■ **Provided passage**:

Jerry lives in a fortified, bunker-like apartment which he never enters via the front door. He writes a newsletter (the titular Conspiracy Theory) with five subscribers where he airs such ideas as a NASA plot to assassinate the president (he's noticed that major earthquakes always seem to occur when the space shuttle is in orbit). When he's kidnapped and tortured by the mysterious Dr. Jonas (Patrick Stewart) in a scene that's terrifyingly surrealistic, he manages to escape via one humorous mishap after the next and seeks refuge with Sutton, who begins to at least believe that Jerry is in some kind of danger.
Julia Roberts suprises me for the second time this year by giving a performance that doesn't soley rely on two or three facial expressions. She's quite OK as Alice, a woman who veers between feeling sorry for Jerry and getting a restraining order against him. Mel Gibson, on the other hand, is a major disappointment as Jerry - I found his performance to be alternately endearing (overly so) and annoying. Gibson keeps his brow furrowed, babbles a lot, and acts childish in order to portray nutcase Jerry. The supporting case is largely unremarkable, with the exception of a winning performance by Cylk Cozart as Agent Lowry, presented to Alice and Jerry as a cop, but actually another player in the large global conspiracy game.
"Conspiracy Theory" moves along at a nice clip, taking enough good twists and turns along the way to keep one's interest. Overall, though, it has the substance of vapor - it's the one movie I've watched recently that I keep forgetting I've seen.
Sylvester Stallone attempts to give himself a career makeover a la Bruce Willis by swapping his brawn for some beef as a New Jersey sherriff in "Copland," an independent film by writer/director James Mangold ("Heavy").

[Some entries]
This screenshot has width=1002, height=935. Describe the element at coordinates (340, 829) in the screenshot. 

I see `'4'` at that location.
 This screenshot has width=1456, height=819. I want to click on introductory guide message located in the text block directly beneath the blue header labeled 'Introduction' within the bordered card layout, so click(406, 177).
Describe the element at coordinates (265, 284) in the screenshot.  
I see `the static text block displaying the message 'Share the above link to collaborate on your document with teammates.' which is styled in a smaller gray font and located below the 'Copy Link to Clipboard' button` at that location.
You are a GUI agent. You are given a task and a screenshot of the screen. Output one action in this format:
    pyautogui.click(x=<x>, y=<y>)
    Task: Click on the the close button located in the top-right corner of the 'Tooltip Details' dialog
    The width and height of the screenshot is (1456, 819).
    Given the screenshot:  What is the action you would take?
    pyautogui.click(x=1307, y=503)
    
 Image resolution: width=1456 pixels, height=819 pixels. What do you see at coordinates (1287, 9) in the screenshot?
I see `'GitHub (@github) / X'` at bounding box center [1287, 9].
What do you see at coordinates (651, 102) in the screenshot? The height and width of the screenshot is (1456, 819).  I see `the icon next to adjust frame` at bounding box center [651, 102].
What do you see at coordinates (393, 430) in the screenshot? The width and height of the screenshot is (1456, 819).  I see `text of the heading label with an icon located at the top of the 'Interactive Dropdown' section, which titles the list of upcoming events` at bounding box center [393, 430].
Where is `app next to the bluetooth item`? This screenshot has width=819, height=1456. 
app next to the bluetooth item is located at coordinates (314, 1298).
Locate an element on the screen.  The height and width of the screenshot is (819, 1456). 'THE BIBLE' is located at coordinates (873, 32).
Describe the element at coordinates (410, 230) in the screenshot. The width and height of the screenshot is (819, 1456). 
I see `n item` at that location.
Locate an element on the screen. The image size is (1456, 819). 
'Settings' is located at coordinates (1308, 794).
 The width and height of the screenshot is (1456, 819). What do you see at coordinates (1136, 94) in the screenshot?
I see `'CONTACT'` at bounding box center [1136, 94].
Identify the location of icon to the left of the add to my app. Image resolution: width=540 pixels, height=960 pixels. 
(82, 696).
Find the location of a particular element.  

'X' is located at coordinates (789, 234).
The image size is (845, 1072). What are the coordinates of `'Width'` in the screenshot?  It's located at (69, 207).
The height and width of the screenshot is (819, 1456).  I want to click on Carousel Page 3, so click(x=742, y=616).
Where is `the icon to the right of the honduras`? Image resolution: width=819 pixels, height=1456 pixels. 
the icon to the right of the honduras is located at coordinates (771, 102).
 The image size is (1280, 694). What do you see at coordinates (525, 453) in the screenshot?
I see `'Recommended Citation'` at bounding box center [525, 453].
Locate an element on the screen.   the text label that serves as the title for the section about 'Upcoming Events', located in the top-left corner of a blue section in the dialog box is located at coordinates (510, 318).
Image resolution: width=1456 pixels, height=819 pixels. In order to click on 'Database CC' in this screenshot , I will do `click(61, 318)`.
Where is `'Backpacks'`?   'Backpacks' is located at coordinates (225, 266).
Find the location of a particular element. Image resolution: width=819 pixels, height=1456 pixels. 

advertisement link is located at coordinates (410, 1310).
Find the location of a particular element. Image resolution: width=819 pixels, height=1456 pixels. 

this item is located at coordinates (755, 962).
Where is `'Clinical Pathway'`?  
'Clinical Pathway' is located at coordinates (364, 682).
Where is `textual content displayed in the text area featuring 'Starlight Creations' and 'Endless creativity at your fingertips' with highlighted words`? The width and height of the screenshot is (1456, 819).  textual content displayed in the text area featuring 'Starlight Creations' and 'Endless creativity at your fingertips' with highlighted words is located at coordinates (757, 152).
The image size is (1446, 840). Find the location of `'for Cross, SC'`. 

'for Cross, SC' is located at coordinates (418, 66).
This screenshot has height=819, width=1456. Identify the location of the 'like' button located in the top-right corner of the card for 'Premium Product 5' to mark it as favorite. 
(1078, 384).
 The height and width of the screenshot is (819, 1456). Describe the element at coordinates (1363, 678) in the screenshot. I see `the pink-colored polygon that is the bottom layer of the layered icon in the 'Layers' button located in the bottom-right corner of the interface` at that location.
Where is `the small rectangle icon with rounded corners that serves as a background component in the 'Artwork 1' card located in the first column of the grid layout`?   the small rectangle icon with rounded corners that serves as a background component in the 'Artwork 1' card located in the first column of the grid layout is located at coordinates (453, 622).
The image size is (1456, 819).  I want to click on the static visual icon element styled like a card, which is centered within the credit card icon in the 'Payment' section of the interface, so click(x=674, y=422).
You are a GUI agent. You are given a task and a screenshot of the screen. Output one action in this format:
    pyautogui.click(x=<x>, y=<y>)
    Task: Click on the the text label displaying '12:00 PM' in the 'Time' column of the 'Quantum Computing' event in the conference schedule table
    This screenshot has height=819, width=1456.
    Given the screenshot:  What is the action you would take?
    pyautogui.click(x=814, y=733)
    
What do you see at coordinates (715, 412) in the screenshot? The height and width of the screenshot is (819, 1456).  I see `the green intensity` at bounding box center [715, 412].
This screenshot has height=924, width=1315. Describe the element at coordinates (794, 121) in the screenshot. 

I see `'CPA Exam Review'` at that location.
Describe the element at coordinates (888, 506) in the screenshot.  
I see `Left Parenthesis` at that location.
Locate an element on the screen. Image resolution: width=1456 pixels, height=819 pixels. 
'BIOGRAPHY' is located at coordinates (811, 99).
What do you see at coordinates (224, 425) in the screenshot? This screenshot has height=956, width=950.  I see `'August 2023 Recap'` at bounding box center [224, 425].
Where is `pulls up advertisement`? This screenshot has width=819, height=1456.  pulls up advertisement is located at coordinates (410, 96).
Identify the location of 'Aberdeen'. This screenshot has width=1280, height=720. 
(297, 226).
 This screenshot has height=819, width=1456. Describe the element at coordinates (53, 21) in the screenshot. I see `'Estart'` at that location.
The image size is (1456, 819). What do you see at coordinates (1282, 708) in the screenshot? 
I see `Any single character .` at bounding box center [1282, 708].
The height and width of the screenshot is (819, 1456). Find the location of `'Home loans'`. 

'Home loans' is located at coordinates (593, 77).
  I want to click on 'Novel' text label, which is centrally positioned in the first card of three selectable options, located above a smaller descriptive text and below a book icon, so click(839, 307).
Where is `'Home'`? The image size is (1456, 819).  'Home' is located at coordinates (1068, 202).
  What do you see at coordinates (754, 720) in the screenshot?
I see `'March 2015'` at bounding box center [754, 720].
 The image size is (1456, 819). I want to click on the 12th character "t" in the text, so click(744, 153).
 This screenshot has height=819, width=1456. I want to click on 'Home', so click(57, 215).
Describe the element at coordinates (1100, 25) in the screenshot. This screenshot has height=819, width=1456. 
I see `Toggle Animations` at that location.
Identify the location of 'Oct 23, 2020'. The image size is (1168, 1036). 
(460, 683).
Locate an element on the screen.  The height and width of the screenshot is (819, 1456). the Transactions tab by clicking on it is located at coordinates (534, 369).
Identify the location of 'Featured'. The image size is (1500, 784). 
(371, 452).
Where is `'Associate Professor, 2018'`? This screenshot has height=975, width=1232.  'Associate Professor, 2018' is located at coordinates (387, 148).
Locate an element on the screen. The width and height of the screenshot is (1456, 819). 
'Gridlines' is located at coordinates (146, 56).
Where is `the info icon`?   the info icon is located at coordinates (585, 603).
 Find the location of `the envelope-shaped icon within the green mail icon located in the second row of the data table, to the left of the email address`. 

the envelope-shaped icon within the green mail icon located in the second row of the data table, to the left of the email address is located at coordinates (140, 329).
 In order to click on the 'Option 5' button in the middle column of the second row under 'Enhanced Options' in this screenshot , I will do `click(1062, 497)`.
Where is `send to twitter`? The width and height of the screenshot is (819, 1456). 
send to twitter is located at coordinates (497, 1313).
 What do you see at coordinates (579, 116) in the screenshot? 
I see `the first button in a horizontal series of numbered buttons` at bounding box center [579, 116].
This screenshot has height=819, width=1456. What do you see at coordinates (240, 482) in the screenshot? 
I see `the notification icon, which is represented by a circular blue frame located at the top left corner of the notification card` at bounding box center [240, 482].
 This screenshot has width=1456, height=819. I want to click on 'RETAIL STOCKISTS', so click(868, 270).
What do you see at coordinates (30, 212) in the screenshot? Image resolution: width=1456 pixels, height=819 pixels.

■ **Problems and tasks**:
**A)** Copy out the entries again word for word, from the line with "Identify the location of 'Featured'." to the line with "center [579, 116].", including both of those lines.
**B)** Continue the movie review from the point where it stops.

■ **Expected responses**:
**A)**
Identify the location of 'Featured'. The image size is (1500, 784). 
(371, 452).
Where is `'Associate Professor, 2018'`? This screenshot has height=975, width=1232.  'Associate Professor, 2018' is located at coordinates (387, 148).
Locate an element on the screen. The width and height of the screenshot is (1456, 819). 
'Gridlines' is located at coordinates (146, 56).
Where is `the info icon`?   the info icon is located at coordinates (585, 603).
 Find the location of `the envelope-shaped icon within the green mail icon located in the second row of the data table, to the left of the email address`. 

the envelope-shaped icon within the green mail icon located in the second row of the data table, to the left of the email address is located at coordinates (140, 329).
 In order to click on the 'Option 5' button in the middle column of the second row under 'Enhanced Options' in this screenshot , I will do `click(1062, 497)`.
Where is `send to twitter`? The width and height of the screenshot is (819, 1456). 
send to twitter is located at coordinates (497, 1313).
 What do you see at coordinates (579, 116) in the screenshot? 
I see `the first button in a horizontal series of numbered buttons` at bounding box center [579, 116].

**B)**
Garrison, New Jersey is a small town where many New York city cops choose to call home. Sheriff Freddy Heflin (Stallone) aspired to be one of these slick guys but a heroic act to save a woman from drowning years earlier has left him deaf in one ear and uneligible for the job. He's a lame duck sheriff in a town ruled by corrupt cops until an internal affairs investigator (Robert DeNiro) asks for his assistance with a case where one of Garrison's own, an off duty cop, presumably shot two people to death in self defense, then jumped to his death. That young cop's Uncle Ray (Harvey Keitel) is the virtual creater of Garrison, aka Copland, and the real power in the town.
"Copland" is crammed with acting talent, although, ironically, its Oscar-nominated star (for "Rocky"), Sylvester Stallone, lobbied for this role to attempt to redefine his career a la Bruce Willis and John Travolta in the independent "Pulp Fiction," gaining over forty pounds to get into the character of Sheriff Freddy Heflin.
In fact, "Copland's" cast is largely made up actors known for their work in the greatest of Martin Scorcese's films. Robert DeNiro gained considerably more weight and went on to win the Oscar for "Raging Bull," which co-starred Cathy Moriarty, here playing the wife of Harvey Keitel, who co-starred with DeNiro in "Mean Streets" and "Taxi Driver." Ray Liotta's career-defining role was in "Goodfellas" as a coke addicted mobster whose life was intertwined with DeNiro's, while in "Copland" he's a coke-addicted cop whose life is intertwined with Harvey Keitel's. Couldn't writer/director James Mangold find a place for Joe Pesci in "Copland?"
So how well does Stallone fare against this formidable group of acting heavyweights? He's sympathetic, if a bit too forelornly wistful, but certainly doesn't embarrass himself. "Copland" will not do for his career what "Pulp Fiction" did for Travolta's, but it's not a bad start. He's touching when, slightly inebriated, he shuffles out of Garrison's cops' bar in rubber beach thongs to liberate a parking meter of quarters to continue feeding the pinball machine. He seems a bit foolish when he 'rescues' a stuffed green turtle dropped by a little girl and makes his rounds around the town with it under his arm. Mangold's script should maybe take some of the blame for what's lacking in this characterization.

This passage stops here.